Anthony Weston, a philosopher of education at Elon University, in North Carolina, observes that while most people in their thirties and older think psychological egoism is false, most undergraduates think it is true, even obviously true.

Psychological egoism is the thesis that whatever a person does, that person does it out of concern for herself. The thesis implies that no one digs a neighbour’s car out of a snow bank in order to help the neighbour; one does it, rather, to gain the neighbour’s good will or to enjoy the warm glow one feels when one helps another.

Prof. Weston adds that since today’s undergraduates will one day be in their thirties, likely enough they will one day lose their belief that psychological egoism is true. Nonetheless, he notes, right now no number of counter-examples and no amount of critical argument can cause them to doubt their belief. That undergraduates understand the counter-examples and the critical arguments is clear, for they report them accurately on their tests and can discuss them intelligently. But they remain convinced that egoism is true.

The fact that sound argument leaves undergraduates unmoved suggests to Prof. Weston that philosophy professors are wrong to try to disabuse their students of their false belief. They should, instead, try to help their students outgrow their belief that egoism is true.

According to Prof. Weston, we go through stages in our beliefs and other attitudes, from less rich and connected to richer and better connected. The purpose of university teaching, he maintains, is to help students make the transition from the lower stages to the higher, and to ensure that the transition is complete and lasting. University teaching, by helping bring students to higher stages, helps students become better people—though, perhaps, only by helping them to find and inhabit the better person already within.

We should note that Weston’s conception of the purpose of university teaching is actually just the same as the conception that underlies the practice he rejects, the practice in which professors use convincing arguments in order to instil in their students true beliefs and correct attitudes. Weston is just as keen as anyone that students come to believe the true and to value the good. He just thinks professors should take a longer view of their task, and that university teaching would be more effective were professors to supplement their use of argument with other, more nurturing techniques.
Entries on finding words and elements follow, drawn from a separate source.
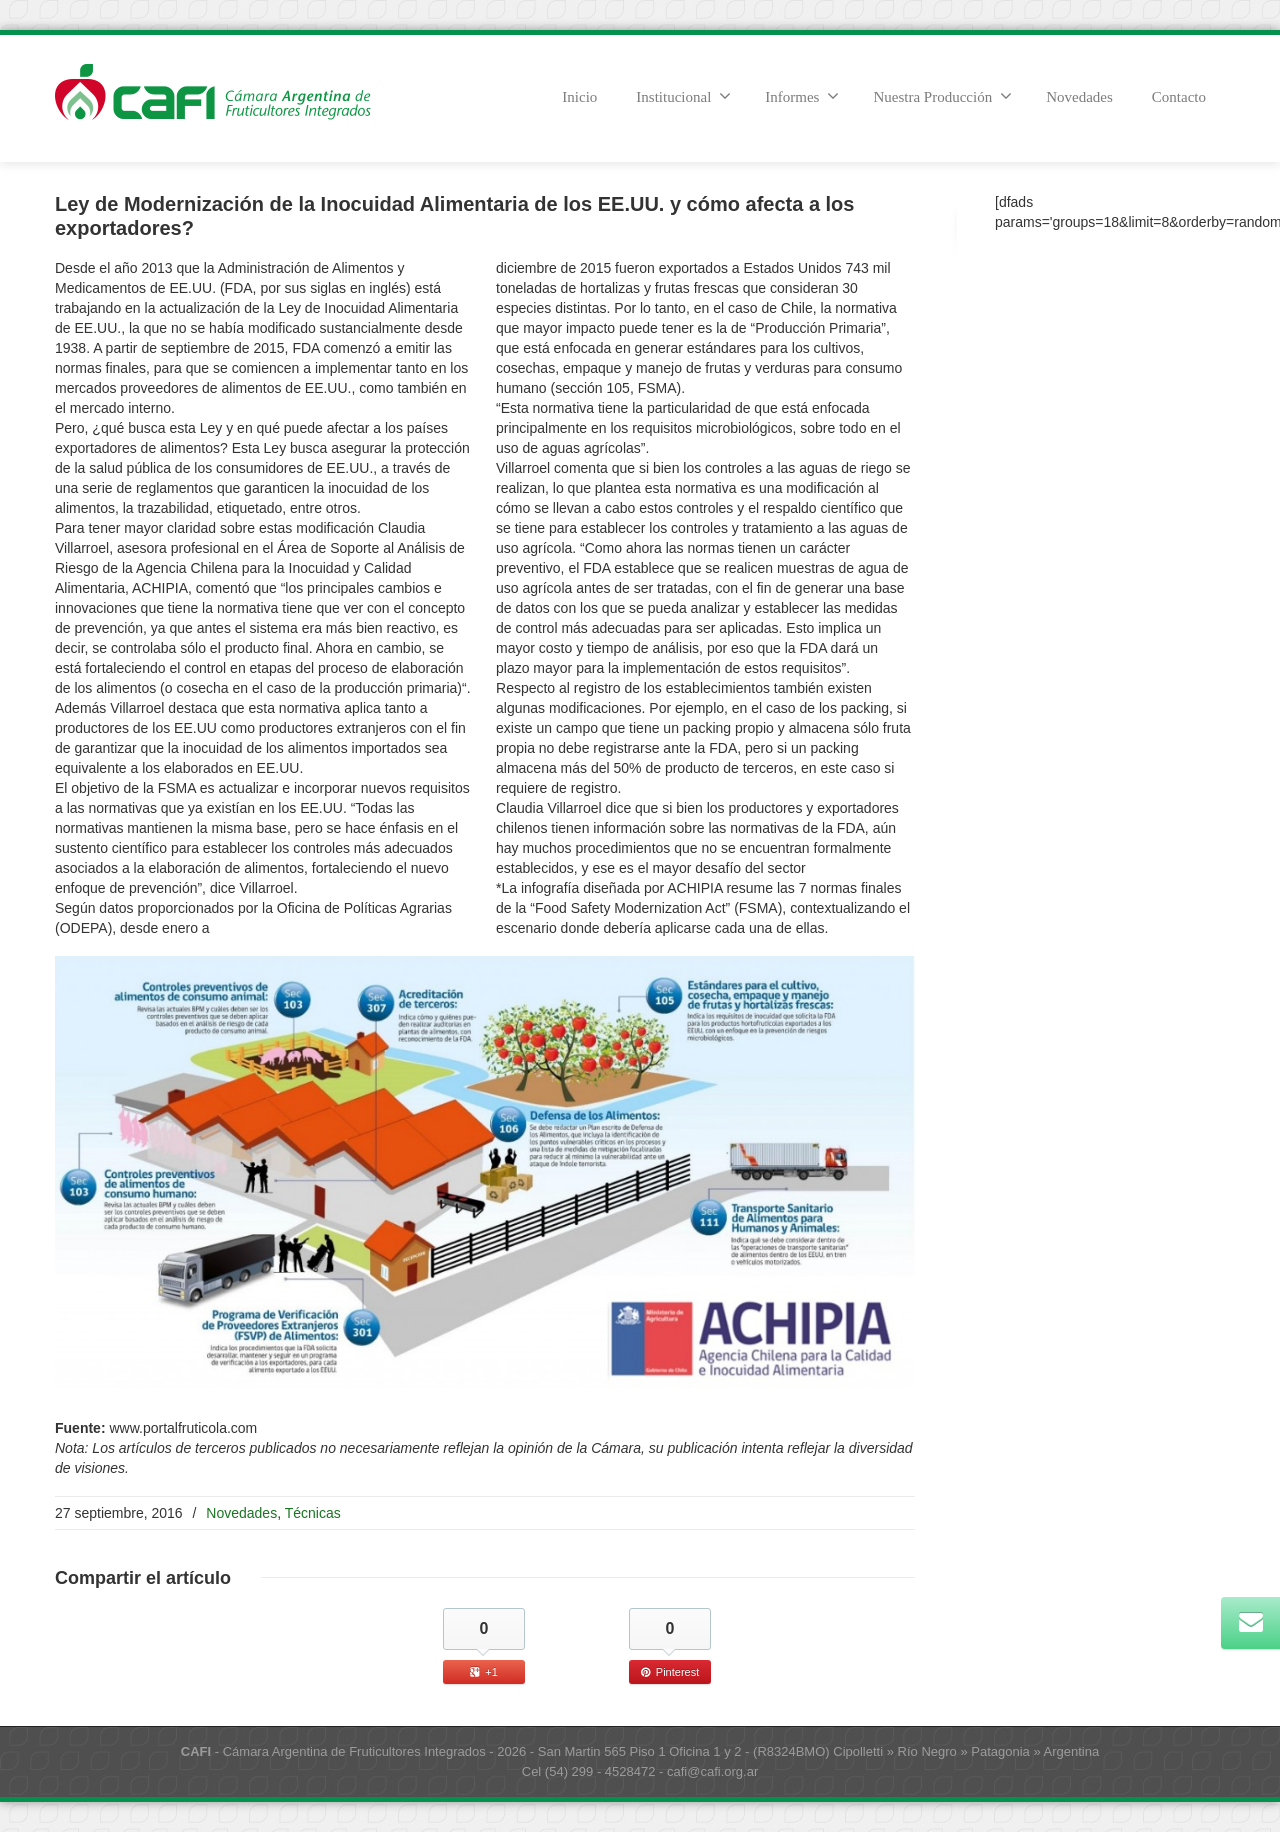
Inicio (579, 97)
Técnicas (313, 1513)
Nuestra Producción (942, 96)
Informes (802, 96)
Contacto (1179, 97)
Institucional (683, 96)
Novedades (1079, 97)
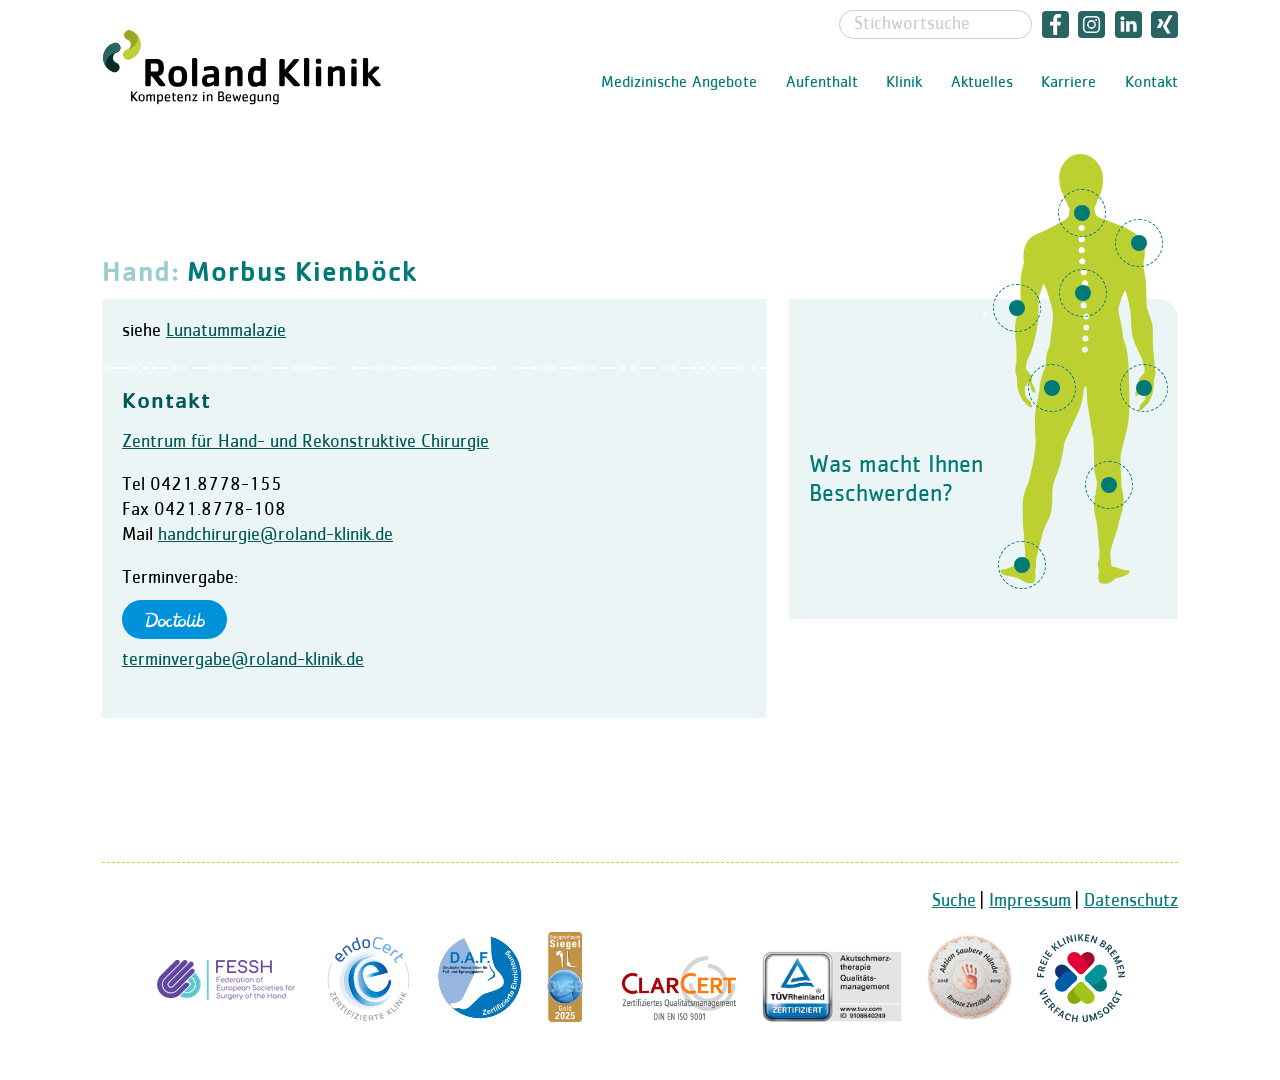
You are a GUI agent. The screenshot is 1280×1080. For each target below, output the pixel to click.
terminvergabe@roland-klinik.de (243, 660)
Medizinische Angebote (679, 83)
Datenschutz (1131, 901)
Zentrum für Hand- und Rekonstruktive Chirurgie (305, 442)
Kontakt (1151, 83)
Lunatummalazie (226, 331)
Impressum (1030, 901)
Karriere (1068, 83)
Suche (954, 901)
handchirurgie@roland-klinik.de (275, 535)
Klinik (904, 83)
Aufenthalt (822, 83)
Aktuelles (982, 83)
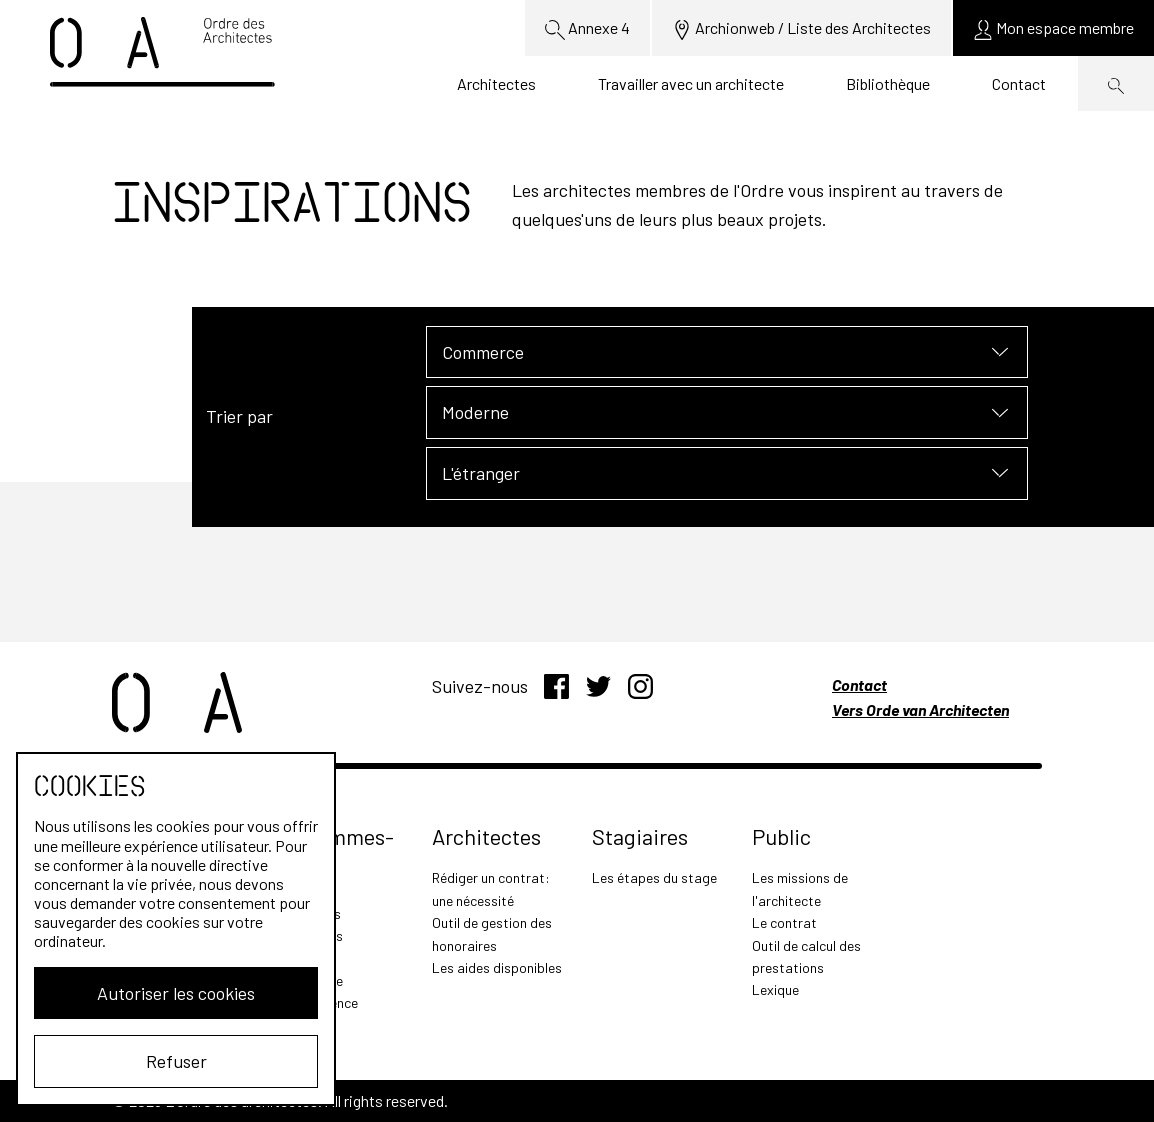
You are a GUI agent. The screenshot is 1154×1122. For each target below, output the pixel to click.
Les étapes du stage (654, 877)
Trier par (239, 416)
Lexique (775, 989)
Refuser (176, 1061)
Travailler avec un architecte (691, 83)
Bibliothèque (888, 83)
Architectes (496, 83)
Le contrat (784, 922)
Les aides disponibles (497, 967)
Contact (1019, 83)
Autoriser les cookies (176, 993)
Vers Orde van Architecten (920, 709)
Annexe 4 (587, 29)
Both Weston and those he criticises, that is, hold that the purpose of university teaching is to help students develop into their full personhood. Now indeed this is probably the majority view among those who write about universities and university teaching. Take, for instance, a recent article in Teaching and Learning, a publication here at Saint Mary’s. Margaret-Anne Bennett, the Director of the Centre for Academic & Instructional Development, proposes that professors be concerned to help their students develop not only their intellectual and academic competence, but also their multicultural awareness, their cultural and sexual identities, and their civic responsibility. Ms Bennett is herself simply reporting from a well-received book on student success.

Certainly this all sounds noble and bright. Yet it is, clearly, to recommend that university professors take up the task of engineering human souls. But what business is it of we professors what stage of maturity our students are at, or what false or childish or confused beliefs they have? Isn’t what he or she believes, as well as the matter why she believes it, each individual student’s private business?

Another conception of university teaching has it that the professor’s concern is with the intellectual and academic competence of her students, and with nothing other than that. On this view, the professor has done well in the classroom when she has brought her charges to an understanding of the topic at hand. To teach psychological egoism, for instance, is to bring one’s students to an understanding of the thesis, of the arguments for and against it, of objections to the arguments, and so on. And on this view the professor has done well generally when she has imparted to her students the skills of thinking circumspectly, rigorously, and, above all, dispassionately about the subject matter before them.

It is no concern of the professor whether her students continue to accept some false doctrine or not. On the contrary, once they understand the topic at hand and are able to think dispassionately about it, she’s done. More, it is no concern of hers even whether her students actually become dispassionate thinkers, that is, whether they acquire a commitment to think dispassionately. That they are able to think dispassionately is her only goal. It’s up to them whether they embrace or reject the skill they’ve acquired.

I favour the conception of university teaching according to which the professor is to impart understanding and intellectual skill and to leave the rest alone. But I wouldn’t have Anthony Weston, Margaret-Anne Bennett, or others change their ways, except, of course, in light of their free acceptance of argument and example. I would, though, have professors and students alike become aware of the two conceptions, and appreciate the strong differences between them.